> _Your objective_
Here is a block of records. Copy every line in it that includes "Given".
Records provided: Begin
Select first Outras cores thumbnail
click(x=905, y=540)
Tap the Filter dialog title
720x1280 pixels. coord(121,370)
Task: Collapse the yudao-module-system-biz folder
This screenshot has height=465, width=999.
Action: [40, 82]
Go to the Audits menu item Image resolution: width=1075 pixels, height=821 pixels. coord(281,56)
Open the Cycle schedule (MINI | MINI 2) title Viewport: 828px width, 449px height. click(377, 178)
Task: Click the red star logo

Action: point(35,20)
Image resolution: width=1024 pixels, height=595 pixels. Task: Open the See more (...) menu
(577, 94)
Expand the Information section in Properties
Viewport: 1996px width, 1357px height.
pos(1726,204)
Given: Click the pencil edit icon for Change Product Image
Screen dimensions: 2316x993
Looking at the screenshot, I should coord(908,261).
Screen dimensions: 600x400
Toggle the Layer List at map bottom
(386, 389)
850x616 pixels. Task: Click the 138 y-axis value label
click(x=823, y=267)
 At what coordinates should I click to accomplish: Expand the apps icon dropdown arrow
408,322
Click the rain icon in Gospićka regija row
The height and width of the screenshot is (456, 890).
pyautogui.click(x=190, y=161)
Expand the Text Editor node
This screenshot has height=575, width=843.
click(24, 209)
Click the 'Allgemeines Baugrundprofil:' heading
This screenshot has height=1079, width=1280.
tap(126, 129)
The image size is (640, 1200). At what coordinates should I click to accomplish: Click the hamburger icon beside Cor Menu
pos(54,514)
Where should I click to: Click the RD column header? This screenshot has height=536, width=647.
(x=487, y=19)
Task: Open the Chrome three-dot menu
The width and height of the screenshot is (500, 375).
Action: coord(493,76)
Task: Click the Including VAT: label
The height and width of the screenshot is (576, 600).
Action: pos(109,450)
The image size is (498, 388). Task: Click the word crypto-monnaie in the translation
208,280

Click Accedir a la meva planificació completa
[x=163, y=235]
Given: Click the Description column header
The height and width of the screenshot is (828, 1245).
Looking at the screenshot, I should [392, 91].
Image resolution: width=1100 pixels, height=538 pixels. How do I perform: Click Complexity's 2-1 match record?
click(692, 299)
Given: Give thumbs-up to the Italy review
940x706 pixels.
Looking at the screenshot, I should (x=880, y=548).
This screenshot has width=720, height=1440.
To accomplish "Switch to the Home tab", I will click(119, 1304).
Records provided: End
> _Your solution_
Given: Click the pencil edit icon for Change Product Image
Given: Click the Description column header
Given: Give thumbs-up to the Italy review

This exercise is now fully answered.